Zulip Chat Archive
Stream: new members
Topic: Coding style – splitting long proofs
Martin Dvořák (Aug 17 2022 at 22:48):
Soft question (coding style):
Do you split long proofs into several lemmata just because the proof is too long? Even if they aren't logically independent pieces by using only a small subset of the propositions that are present inside the proof?
Jireh Loreaux (Aug 18 2022 at 01:13):
For mathlib, I would say "generally not." However, unless the proof is about a deep result, there is often a way to split it up into pieces, even if it means a major rewrite, or using other parts of the library better. That being said, there can always be exceptions to both statements above.
Mario Carneiro (Aug 18 2022 at 01:24):
One reason to split up a large proof is if it improves compile times
Mario Carneiro (Aug 18 2022 at 01:25):
lemmas are processed in parallel, and additionally a long proof can involve a large local context which makes all other tactics slower
Mario Carneiro (Aug 18 2022 at 01:26):
it's also just easier to work with when you are writing the proof since the response time is smaller
Mario Carneiro (Aug 18 2022 at 01:28):
that last reason is probably the most direct reason to split a long proof, it just gets too annoying to write otherwise
Martin Dvořák (Aug 18 2022 at 18:55):
I think I made a mistake that I was taking only the logical structure into account but not the length of the respective parts. I made a few levels of decomposition, after which I basically stopped breaking things apart. As a result, I have a proof that consists of 36 lemmata; many of them are under 10 lines, but some of them are longer, and one of them is a monstrous lemma with a proof of 1100 lines.
The response time cries in Lean was really annoying.
Jireh Loreaux (Aug 18 2022 at 19:05):
A proof of 1100 lines is certainly a good enough reason to split it. Are you sure that lemma can't be deconstructed further? It seems very surprising to me. We have a few long proofs in mathlib, but I'm not sure I know of any that are over say, 200 lines [other community members please insert links to counterexamples here].
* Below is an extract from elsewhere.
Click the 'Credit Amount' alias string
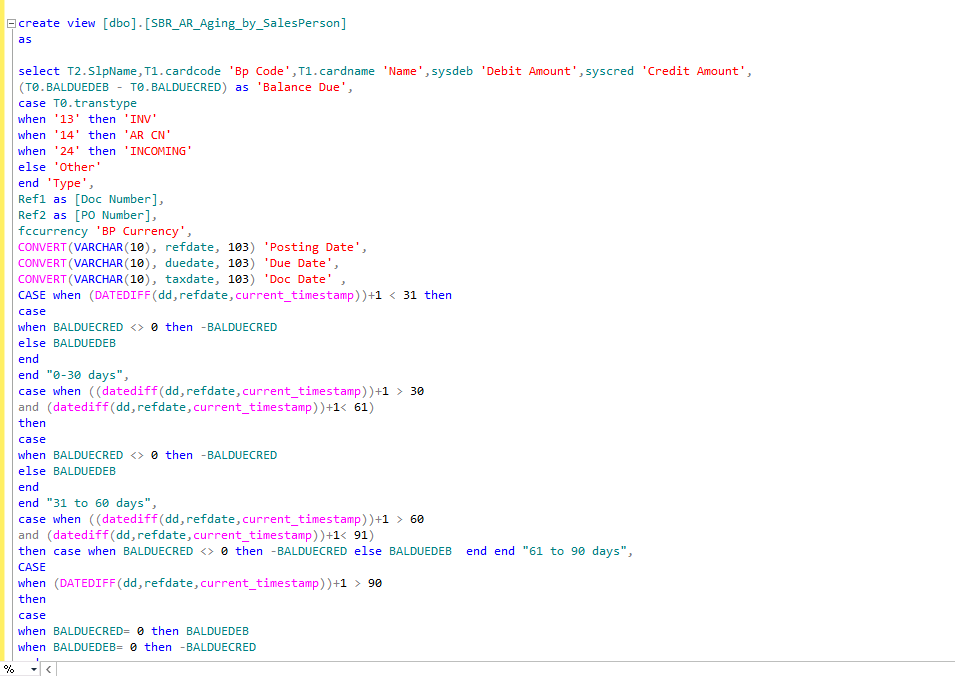Viewport: 955px width, 676px height. (694, 71)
Mario Carneiro (Aug 18 2022 at 19:07):
I think there are counterexamples, but I generally associate ultra-long proofs with folks who haven't quite learned the coding style yet
Mario Carneiro (Aug 18 2022 at 19:08):
It would be nice if someone could do some statistics on mathlib proof length distribution and outliers
Mario Carneiro (Aug 18 2022 at 19:11):
unfortunately environment.decl_pos
only has the start position and not the end
Martin Dvořák (Aug 18 2022 at 19:13):
Jireh Loreaux said:
A proof of 1100 lines is certainly a good enough reason to split it. Are you sure that lemma can't be deconstructed further? It seems very surprising to me. We have a few long proofs in mathlib, but I'm not sure I know of any that are over say, 200 lines [other community members please insert links to counterexamples here].
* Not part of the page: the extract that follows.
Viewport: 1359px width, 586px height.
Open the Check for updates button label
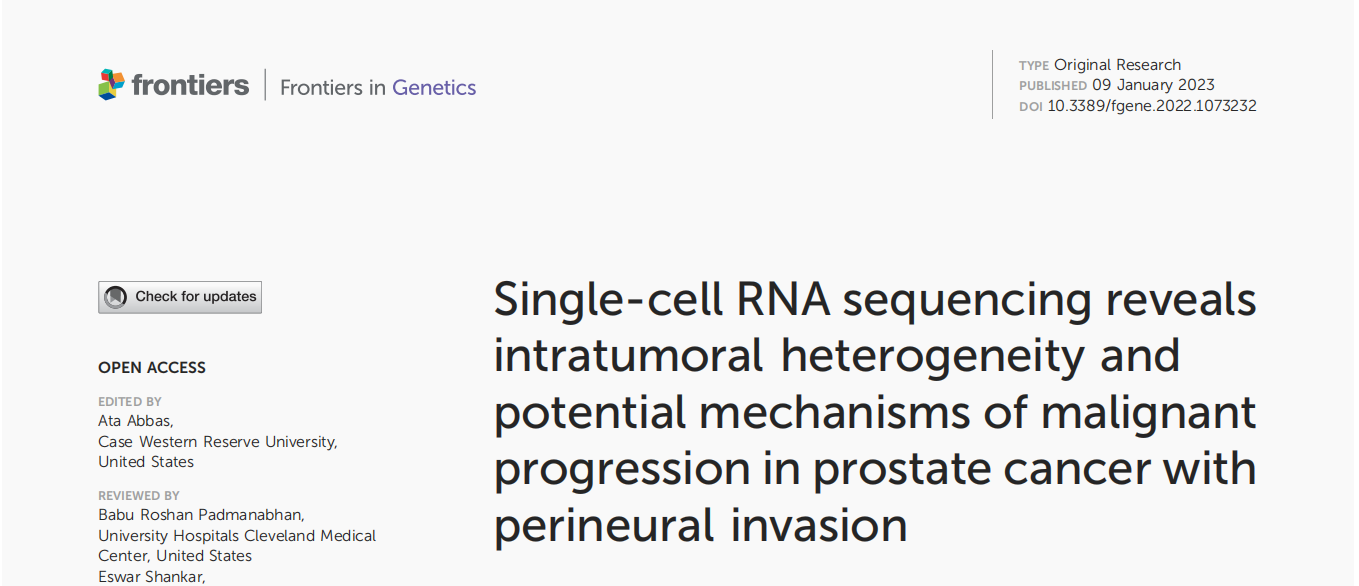pyautogui.click(x=196, y=296)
It can be. I just made a mistake that I stopped after a few levels of decomposition.
Martin Dvořák (Aug 18 2022 at 19:14):
After which I was splitting things only if they were using only a small subset of propositions in the place where they were used.
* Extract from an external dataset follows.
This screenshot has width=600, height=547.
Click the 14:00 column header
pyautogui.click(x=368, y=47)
Martin Dvořák (Aug 18 2022 at 19:14):
Mario Carneiro said:
(...) folks who haven't quite learned the coding style yet
Yep, this is me!
Jireh Loreaux (Aug 18 2022 at 19:18):
@Mario Carneiro As a first approximation, you could just subtract successive environment.decl_pos
values. It wouldn't be accurate because of variable declarations, section headings, but I think only really long docstrings would feed into the outliers, and these might be small enough in number to discard manually.
Mario Carneiro (Aug 18 2022 at 19:19):
I just wrote a fix for lean so that the .ast.json stores command ends correctly, so if we update lean and run it on mathlib we can get accurate data here
Mario Carneiro (Aug 18 2022 at 19:23):
Last updated: Dec 20 2023 at 11:08 UTC